I used to ride hard in those days, and hold the ‘bars like Kenny Roberts: first index finger and thumb gripping the bars, the remainder wrapped around the brake levers. Trouble was I was heading downhill at speed, and airborne. The bike stopped before me, and in compliance with the laws of physics, I took off over the bars, with only my right index finger securing me to the bike. You know the rest.
I got my head stitched at a military hospital after a tank hatch dropped on my bonce. That was in Surrey as well. I can’t say any more. I’m not allowed.
My knee was all my own fault. I went along to support a few chums in a charity six- a-side footy competition, and ended up making up the numbers in the team. I snapped two cruciate ligaments that day, and did irretrievable damage to the cartilage. That really was a bummer. The surgeon told me I needed a knee replacement when I went for the second op. I told him I didn’t fancy that, what with still being only in my 30’s. He agreed. So I toddle about doing the best I can without.
Mountain biking is a no-no these days, for obvious reasons.
I have other scars. Some are visible, some are not.
The first was acquired in Oxfordshire, courtesy of a man called John Money in Baltimore, Maryland, USA. The less said about him the better. Well, just this: in my opinion he was a charlatan. There, said it.
I acquired a few more scars along the way. One in Cambridgeshire, several in London, and one, very memorably, in Paris, France I’m definitely not telling you about!
Je ne regret rien!! Ha!
Our bodies are a map of our lives. The wonder of it is that they endure so much, and still keep giving.
My life’s identity was determined for me by others. Hence some of the scars. The hardest ones to deal with were those I carried in my head. The relentless refusal of others to hear what I needed to say, to listen to me.
It took its toll. It tore at my soul.
My body is a construct of what others’ believed was best for me. They were wrong.
I live within it’s constraints. Boundaries made by the decisions of others. They did not break my spirit. It was a close run thing, but ultimately it forged a determination to see that others do not have to endure what I lived through.

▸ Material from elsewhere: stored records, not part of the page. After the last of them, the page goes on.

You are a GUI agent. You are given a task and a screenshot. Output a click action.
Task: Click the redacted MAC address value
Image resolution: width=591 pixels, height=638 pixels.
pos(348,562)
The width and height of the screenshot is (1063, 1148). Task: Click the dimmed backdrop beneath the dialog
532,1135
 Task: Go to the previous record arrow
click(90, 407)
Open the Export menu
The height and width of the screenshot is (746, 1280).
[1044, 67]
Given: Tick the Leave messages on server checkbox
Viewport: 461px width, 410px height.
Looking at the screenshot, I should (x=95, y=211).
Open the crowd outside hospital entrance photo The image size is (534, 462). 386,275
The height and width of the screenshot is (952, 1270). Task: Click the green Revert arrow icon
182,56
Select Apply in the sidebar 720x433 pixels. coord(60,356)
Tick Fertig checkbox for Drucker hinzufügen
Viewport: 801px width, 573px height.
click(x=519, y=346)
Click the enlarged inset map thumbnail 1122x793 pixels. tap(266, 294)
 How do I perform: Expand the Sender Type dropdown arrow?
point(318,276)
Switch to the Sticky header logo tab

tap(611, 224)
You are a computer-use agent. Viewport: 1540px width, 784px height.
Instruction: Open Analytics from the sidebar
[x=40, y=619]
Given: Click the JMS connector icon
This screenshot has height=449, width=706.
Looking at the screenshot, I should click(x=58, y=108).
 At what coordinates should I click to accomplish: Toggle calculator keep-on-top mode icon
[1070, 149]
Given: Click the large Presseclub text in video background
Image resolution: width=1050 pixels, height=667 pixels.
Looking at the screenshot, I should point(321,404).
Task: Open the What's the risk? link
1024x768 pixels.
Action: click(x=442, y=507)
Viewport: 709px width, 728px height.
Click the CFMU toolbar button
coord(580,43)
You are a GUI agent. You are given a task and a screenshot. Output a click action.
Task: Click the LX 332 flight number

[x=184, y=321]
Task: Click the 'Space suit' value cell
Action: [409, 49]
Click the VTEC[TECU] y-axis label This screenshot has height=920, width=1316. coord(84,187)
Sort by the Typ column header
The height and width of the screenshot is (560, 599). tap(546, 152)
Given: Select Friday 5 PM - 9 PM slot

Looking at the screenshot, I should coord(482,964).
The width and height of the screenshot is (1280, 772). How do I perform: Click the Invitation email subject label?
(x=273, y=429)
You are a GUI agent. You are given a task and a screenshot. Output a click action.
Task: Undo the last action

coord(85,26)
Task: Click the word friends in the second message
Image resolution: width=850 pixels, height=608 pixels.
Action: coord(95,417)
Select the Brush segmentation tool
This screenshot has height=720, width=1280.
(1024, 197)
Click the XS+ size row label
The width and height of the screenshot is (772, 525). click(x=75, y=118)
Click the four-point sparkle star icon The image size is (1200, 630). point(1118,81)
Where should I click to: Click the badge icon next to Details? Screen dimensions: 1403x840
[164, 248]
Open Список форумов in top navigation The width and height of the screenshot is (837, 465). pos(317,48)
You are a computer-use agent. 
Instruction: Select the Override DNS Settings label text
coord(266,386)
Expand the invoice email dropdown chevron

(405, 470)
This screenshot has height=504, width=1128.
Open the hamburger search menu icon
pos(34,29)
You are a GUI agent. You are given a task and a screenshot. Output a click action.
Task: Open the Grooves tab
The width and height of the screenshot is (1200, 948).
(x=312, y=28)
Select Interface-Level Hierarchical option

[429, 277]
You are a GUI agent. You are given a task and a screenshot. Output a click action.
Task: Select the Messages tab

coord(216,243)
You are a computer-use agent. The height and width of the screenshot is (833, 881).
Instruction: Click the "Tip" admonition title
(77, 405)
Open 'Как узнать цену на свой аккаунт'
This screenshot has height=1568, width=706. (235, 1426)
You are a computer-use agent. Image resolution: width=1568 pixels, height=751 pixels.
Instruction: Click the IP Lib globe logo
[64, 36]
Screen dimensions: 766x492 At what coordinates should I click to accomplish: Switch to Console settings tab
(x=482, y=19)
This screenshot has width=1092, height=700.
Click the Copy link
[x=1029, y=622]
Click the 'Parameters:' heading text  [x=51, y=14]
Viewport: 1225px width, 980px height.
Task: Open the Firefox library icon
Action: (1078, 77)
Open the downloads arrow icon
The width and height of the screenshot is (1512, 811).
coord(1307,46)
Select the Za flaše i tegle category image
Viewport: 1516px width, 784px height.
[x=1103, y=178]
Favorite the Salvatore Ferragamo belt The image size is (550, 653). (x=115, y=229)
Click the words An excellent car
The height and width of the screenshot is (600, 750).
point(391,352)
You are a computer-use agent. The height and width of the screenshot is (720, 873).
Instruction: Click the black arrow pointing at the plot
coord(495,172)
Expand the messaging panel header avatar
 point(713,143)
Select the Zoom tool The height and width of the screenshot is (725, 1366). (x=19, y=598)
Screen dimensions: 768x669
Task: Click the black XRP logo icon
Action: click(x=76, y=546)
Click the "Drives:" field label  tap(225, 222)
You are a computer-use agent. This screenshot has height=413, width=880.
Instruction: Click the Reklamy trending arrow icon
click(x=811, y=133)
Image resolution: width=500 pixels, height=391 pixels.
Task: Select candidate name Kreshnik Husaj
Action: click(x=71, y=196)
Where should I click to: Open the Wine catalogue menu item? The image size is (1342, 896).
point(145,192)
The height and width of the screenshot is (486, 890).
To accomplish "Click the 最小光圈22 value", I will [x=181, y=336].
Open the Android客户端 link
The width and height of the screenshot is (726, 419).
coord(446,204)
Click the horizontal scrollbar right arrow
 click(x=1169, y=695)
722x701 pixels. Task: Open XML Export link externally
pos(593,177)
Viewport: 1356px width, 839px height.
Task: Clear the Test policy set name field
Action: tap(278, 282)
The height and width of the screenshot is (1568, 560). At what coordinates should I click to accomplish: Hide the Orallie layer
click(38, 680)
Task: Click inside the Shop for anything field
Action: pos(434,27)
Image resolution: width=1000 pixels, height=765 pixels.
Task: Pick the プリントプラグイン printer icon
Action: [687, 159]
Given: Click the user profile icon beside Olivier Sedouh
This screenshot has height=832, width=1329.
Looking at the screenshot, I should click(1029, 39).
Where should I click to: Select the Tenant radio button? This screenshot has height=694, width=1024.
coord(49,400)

It is wrong to impose artificial values on another person, for the easement of everyone else’s peace of mind. Intersex medicine has developed to serve the needs of those who are not affected, by changing those who are born intersex. One person enduring surgery they do not want, that is not mandated by medical need, is one person too many.
I intend to stick around long enough to see the day when medicine serves the needs of those of us born intersex. A day when we can engage with clinicians to decide what interventions we want, and talk openly about our life choices.
I don’t think that is too much to ask.